++++ RECORDS TO PROCESS

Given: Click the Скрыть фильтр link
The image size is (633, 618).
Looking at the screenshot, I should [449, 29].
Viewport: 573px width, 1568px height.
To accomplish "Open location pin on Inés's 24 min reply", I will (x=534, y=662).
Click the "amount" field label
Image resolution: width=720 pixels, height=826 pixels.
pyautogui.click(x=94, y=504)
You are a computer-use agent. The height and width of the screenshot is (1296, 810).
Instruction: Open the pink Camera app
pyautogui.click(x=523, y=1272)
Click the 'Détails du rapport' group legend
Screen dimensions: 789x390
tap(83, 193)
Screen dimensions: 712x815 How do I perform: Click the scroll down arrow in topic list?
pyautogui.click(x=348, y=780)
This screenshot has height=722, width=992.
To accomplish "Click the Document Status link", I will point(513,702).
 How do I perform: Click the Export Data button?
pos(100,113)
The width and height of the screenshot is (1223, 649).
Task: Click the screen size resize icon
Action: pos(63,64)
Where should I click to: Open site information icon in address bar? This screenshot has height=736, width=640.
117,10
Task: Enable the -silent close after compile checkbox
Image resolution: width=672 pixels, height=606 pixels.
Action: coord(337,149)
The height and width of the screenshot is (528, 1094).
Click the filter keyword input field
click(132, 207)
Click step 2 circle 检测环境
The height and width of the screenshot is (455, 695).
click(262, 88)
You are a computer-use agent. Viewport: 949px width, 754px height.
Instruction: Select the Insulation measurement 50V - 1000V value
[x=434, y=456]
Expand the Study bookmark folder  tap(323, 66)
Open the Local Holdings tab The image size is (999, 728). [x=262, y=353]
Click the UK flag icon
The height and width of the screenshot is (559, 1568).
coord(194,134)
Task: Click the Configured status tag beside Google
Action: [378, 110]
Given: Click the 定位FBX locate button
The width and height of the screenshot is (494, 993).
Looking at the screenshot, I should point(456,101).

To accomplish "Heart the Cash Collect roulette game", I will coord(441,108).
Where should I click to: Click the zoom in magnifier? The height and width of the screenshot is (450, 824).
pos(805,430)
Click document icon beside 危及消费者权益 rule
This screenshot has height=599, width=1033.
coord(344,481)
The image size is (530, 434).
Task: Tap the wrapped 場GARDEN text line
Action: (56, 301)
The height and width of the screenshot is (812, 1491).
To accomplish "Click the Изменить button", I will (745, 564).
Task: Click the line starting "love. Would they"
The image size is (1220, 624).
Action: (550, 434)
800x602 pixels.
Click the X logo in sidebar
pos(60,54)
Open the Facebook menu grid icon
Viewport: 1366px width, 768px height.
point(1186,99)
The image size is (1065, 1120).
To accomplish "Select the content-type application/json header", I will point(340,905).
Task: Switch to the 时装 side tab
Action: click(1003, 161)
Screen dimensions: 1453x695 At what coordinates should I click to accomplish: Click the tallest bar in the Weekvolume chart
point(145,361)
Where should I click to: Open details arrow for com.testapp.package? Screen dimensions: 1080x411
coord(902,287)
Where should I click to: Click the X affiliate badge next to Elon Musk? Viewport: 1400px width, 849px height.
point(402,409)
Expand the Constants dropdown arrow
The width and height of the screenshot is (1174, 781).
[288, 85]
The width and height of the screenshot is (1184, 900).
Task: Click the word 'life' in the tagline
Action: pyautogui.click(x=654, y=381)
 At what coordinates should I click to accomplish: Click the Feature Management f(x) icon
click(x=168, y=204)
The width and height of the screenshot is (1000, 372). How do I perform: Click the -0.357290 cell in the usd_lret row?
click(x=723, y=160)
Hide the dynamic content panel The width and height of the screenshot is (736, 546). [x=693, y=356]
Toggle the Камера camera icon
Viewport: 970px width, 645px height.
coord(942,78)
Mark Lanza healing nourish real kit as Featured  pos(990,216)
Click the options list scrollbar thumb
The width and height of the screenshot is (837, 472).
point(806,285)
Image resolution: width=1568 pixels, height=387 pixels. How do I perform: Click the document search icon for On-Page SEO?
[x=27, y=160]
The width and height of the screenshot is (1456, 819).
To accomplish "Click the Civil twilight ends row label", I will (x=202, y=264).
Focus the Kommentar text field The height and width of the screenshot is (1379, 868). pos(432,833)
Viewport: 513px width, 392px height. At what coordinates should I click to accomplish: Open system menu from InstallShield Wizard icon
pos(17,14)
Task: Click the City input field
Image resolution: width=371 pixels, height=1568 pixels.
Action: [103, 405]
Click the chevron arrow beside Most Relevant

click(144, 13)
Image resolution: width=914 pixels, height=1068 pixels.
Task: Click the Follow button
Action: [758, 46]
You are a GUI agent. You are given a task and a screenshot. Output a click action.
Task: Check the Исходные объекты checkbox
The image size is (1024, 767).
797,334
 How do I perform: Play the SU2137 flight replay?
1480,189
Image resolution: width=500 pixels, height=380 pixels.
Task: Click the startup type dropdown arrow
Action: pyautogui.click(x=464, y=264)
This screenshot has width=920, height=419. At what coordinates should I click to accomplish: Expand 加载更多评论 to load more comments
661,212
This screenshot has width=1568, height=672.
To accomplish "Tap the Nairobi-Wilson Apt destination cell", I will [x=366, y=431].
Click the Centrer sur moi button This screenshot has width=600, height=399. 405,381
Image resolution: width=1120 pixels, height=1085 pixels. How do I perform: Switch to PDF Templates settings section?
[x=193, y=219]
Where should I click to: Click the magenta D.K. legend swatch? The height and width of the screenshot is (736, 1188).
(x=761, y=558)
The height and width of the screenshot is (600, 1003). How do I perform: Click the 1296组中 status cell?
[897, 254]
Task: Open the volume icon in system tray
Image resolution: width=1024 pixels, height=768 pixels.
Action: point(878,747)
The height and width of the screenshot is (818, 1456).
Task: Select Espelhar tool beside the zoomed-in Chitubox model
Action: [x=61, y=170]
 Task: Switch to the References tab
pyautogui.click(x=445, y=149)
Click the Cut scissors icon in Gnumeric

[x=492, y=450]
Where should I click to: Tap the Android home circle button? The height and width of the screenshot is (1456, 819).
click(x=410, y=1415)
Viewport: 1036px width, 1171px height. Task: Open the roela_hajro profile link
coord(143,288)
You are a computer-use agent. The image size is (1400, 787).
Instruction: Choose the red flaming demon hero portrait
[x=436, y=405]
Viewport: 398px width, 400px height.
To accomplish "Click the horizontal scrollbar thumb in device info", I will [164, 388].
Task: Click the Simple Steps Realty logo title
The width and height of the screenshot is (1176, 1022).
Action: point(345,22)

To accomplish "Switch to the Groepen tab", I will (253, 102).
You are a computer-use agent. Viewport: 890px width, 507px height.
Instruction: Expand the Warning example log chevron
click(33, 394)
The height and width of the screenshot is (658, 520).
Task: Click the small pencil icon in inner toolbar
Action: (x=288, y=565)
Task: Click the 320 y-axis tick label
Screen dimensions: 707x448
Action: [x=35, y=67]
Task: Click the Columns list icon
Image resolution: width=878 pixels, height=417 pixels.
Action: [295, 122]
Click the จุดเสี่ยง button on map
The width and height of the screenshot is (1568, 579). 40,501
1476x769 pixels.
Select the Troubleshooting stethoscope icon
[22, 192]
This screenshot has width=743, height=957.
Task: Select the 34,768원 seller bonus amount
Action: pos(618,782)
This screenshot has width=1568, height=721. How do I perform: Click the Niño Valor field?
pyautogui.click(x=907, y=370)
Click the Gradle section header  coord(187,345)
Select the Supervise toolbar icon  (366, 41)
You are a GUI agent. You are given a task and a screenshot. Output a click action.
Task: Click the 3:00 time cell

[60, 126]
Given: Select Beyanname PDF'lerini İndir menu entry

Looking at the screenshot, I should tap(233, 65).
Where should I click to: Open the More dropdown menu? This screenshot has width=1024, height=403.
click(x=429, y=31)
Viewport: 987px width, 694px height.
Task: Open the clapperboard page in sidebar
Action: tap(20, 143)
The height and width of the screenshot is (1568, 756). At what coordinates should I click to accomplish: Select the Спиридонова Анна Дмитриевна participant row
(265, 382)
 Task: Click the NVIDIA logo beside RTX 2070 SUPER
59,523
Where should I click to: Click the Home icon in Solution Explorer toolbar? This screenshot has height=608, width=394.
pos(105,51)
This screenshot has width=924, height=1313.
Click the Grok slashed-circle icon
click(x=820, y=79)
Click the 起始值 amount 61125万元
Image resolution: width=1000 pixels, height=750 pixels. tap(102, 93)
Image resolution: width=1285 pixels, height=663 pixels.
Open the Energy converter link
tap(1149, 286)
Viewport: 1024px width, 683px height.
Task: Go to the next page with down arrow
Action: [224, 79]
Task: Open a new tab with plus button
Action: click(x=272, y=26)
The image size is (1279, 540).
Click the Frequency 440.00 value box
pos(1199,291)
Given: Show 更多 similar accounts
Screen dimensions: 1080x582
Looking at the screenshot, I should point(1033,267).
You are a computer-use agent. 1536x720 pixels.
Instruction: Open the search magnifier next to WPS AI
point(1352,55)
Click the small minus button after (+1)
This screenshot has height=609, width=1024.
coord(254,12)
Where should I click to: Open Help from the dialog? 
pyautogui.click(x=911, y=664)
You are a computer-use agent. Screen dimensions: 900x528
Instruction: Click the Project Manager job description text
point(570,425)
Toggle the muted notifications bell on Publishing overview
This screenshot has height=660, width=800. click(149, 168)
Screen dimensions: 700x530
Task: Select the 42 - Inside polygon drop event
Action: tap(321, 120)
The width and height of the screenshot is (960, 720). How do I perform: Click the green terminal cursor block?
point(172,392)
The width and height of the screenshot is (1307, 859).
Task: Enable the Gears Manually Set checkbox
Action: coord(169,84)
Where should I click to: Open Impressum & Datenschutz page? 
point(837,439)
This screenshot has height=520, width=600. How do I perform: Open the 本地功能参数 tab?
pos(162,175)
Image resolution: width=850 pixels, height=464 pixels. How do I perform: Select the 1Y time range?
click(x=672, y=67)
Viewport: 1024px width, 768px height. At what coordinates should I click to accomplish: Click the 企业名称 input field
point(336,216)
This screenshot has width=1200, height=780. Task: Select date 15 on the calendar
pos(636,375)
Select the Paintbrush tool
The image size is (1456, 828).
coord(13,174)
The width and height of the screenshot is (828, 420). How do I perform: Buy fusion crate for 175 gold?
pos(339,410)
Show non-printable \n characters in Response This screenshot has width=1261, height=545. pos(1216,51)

++++++++

WHAT THE TASK REQUIRES ▸ As you read the records above, find each line that contains "thumb" and copy it.

SOLUTION FOR THIS TASK ▸
Click the options list scrollbar thumb
To accomplish "Click the horizontal scrollbar thumb in device info", I will [164, 388].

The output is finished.